Ist Ihnen aufgefallen, dass Sie in der Presse jetzt deutlich häufiger Kritik an unserem ehemaligen OB Wolfram Dette lesen können? In der Zeit von 2011 bis März 2016 war das so gut wie nie möglich. In dieser Zeit haben Sie immer lesen können, was die CDU angeblich alles falsch gemacht hätte. Hauptkritikpunkt war unser Stadtrat Achim Beck. Kaum ist eine Legislatur um, braucht die SPD/Grüne/FW/Linke-Regierung einen neuen Sündenbock: Wolfram Dette. Aus der Geschichte kann man lernen, dass man, um von eigenen Fehlern abzulenken, zur Attacke auf andere bläst.

Beispiel 4

Als Opposition wollen wir natürlich insbesondere auf die Fehler der Regierung aufmerksam machen. Das direkteste und schnellste Instrument, welches uns zusteht, ist die Fragestunde in der Stadtverordnetensitzung. Hier müssen die Vertreter des Magistrates Rede und Antwort stehen. Im Rahmen der letzten Stadtverordnetenversammlung wurden einige Fragen gestellt, die hier und da zu Diskussionen führten. Vorschlag des Grünen- Stadtverordneten Thorben Sämann: „Dann unterlassen Sie doch einfach mal alle Fragen, die Sie stellen, die kosten nämlich auch sehr viel Arbeitszeit.“

Informationen entziehen (Wegnahme der Dezernate), finanzielle Grundlage entziehen (Kürzung der Fraktionsmittel) und Recht auf Fragen absprechen wollen sind drei Schritte in Richtung „Kaltstellen der Opposition“. Ein vierter Schritt rundet das Bild ab: einzelne Mitglieder der Opposition diskreditieren.

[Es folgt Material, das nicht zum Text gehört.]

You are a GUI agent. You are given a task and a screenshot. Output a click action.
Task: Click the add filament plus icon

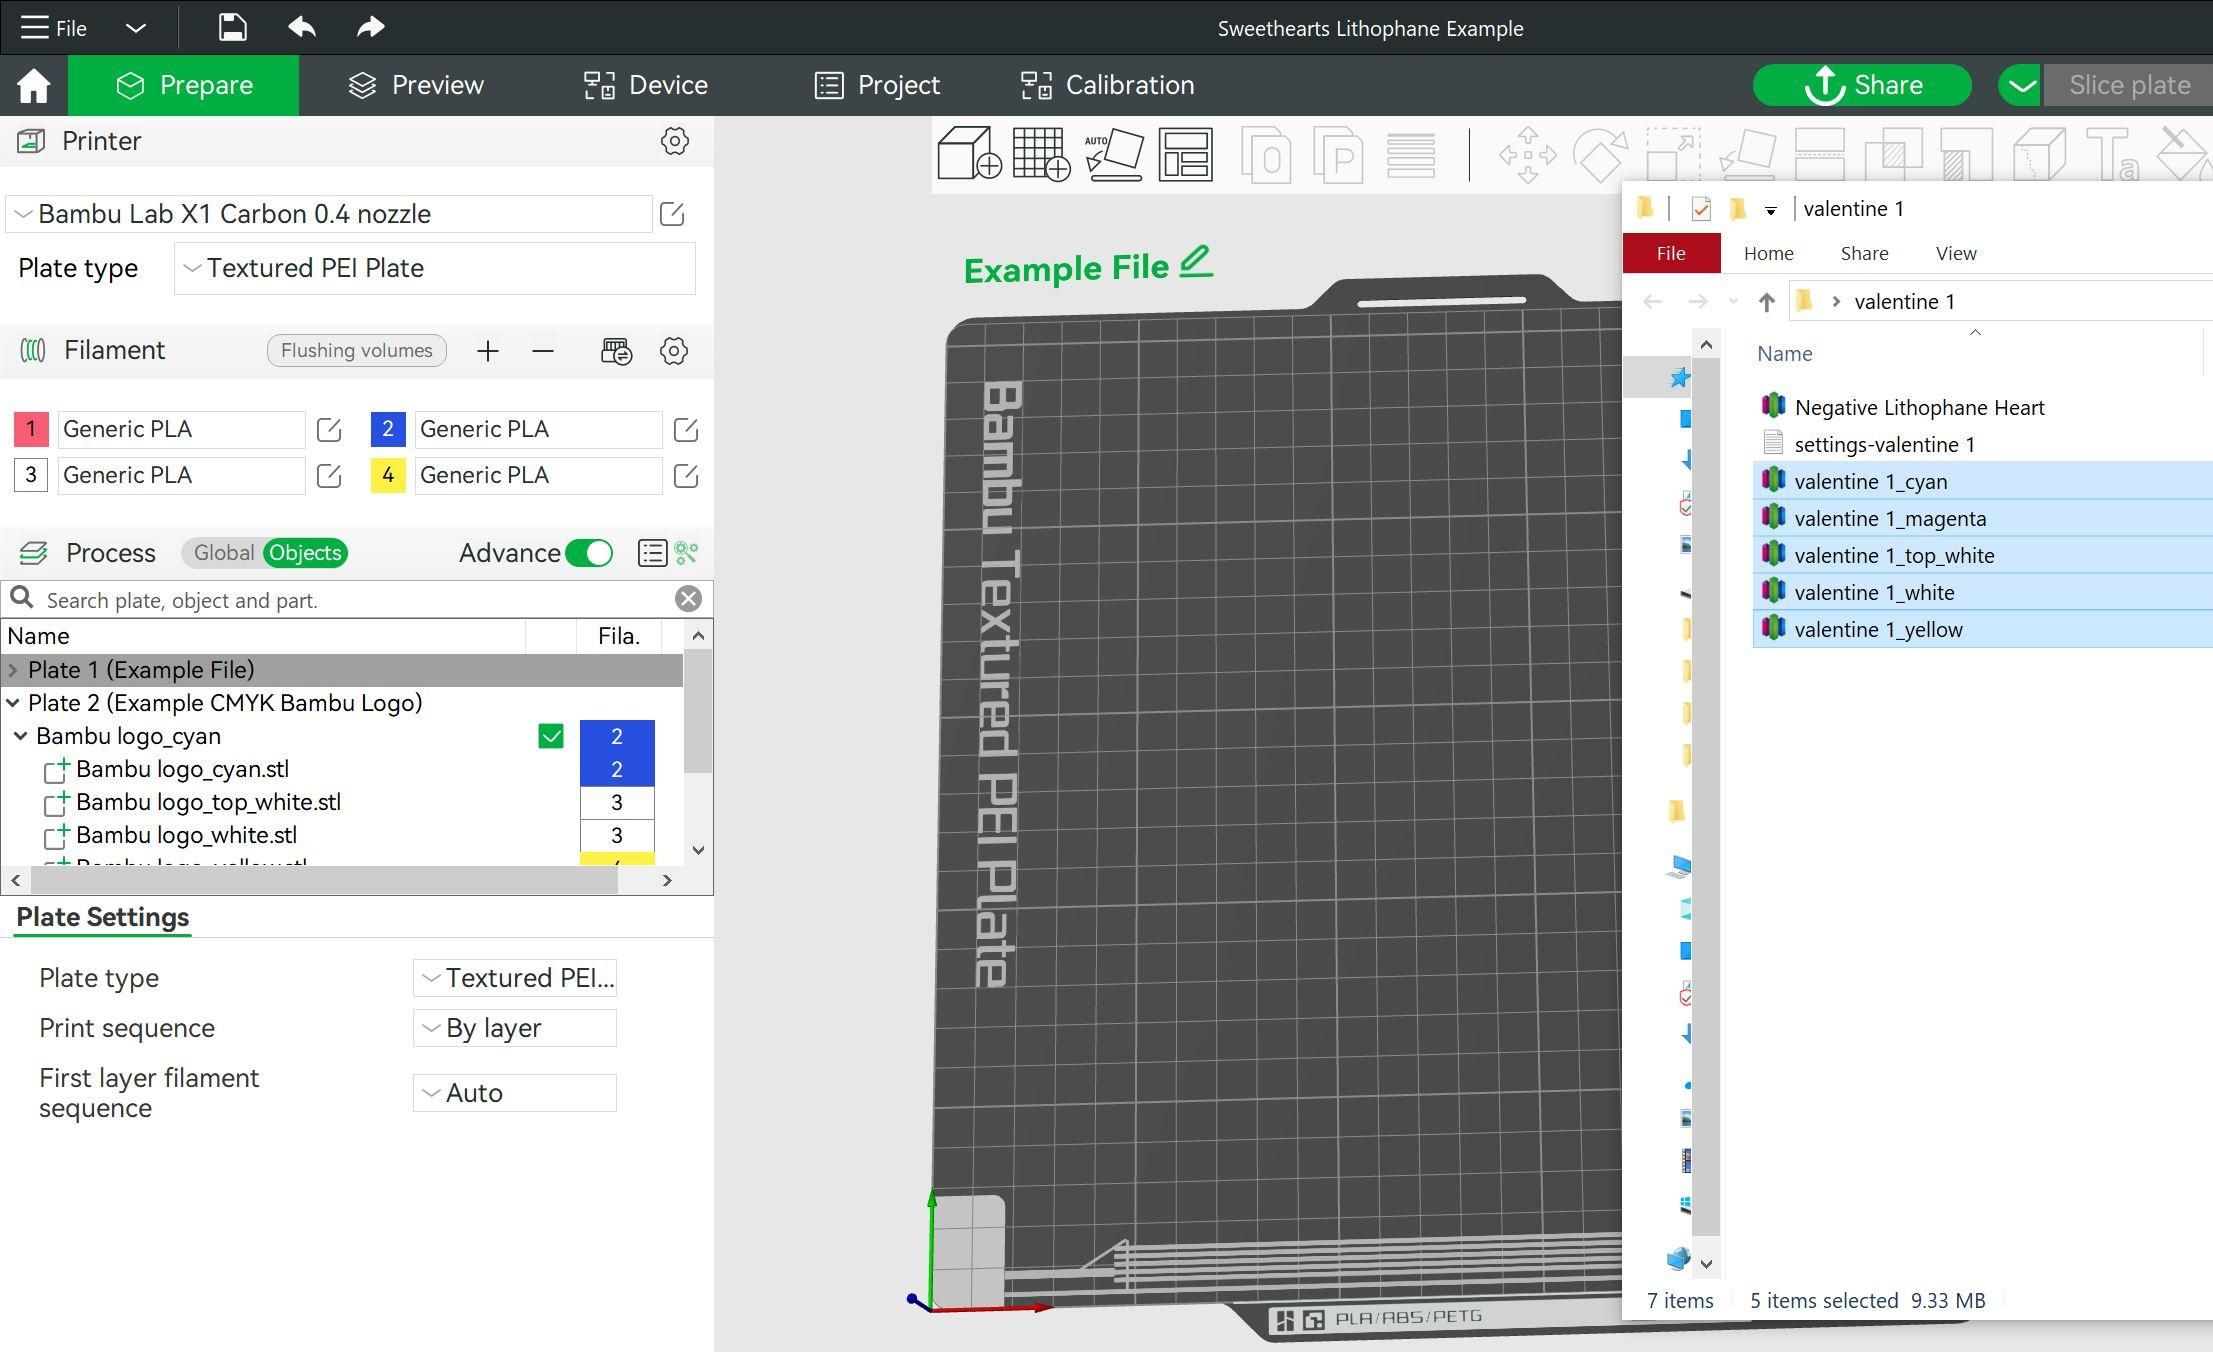(x=487, y=351)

In meiner Rede zum Nachtragshaushalt 2016 habe ich ausgeführt, dass die Kürzungen im Bereich der freiwilligen Leistungen der Stadt Wetzlar um 10 Prozent zu Unfrieden vor allem in Vereinen führt. Sportvereine, Vereine im musischen und kulturellen Bereich brauchen die Zuwendungen der Stadt, um ihre Arbeit in gewohntem Umfang leisten zu können. Vereine sind der Kitt unserer Gesellschaft. Hier werden soziale Kontakte gepflegt, neues Können erworben und Erfolge gefeiert.

Auf der anderen Seite gibt es die freiwillige Leistung „WetzlarCard“. Diese soll durch kostenlose zur Verfügungstellung von Busfahrkarten und vergünstigten oder kostenfreien Eintrittspreisen dafür sorgen, dass die armen Mitglieder unserer Gesellschaft am kulturellen Leben in unserer Stadt teilhaben können. Vom Grundsatz kann man hierüber diskutieren. Ich bin aber der Meinung, und das ist das, was ich in meiner Rede ausgeführt habe, dass man, wenn man den Vereinen in unserer Stadt die Mittel um 10 Prozent kürzt, auch die Mittel für die WetzlarCard um 10 Prozent kürzen muss, weil man ansonsten die Gesellschaft spaltet. Tatsächlich sind die Mittel für die WetzlarCard nämlich durch die SPD-geführte Regierung weiter erhöht worden.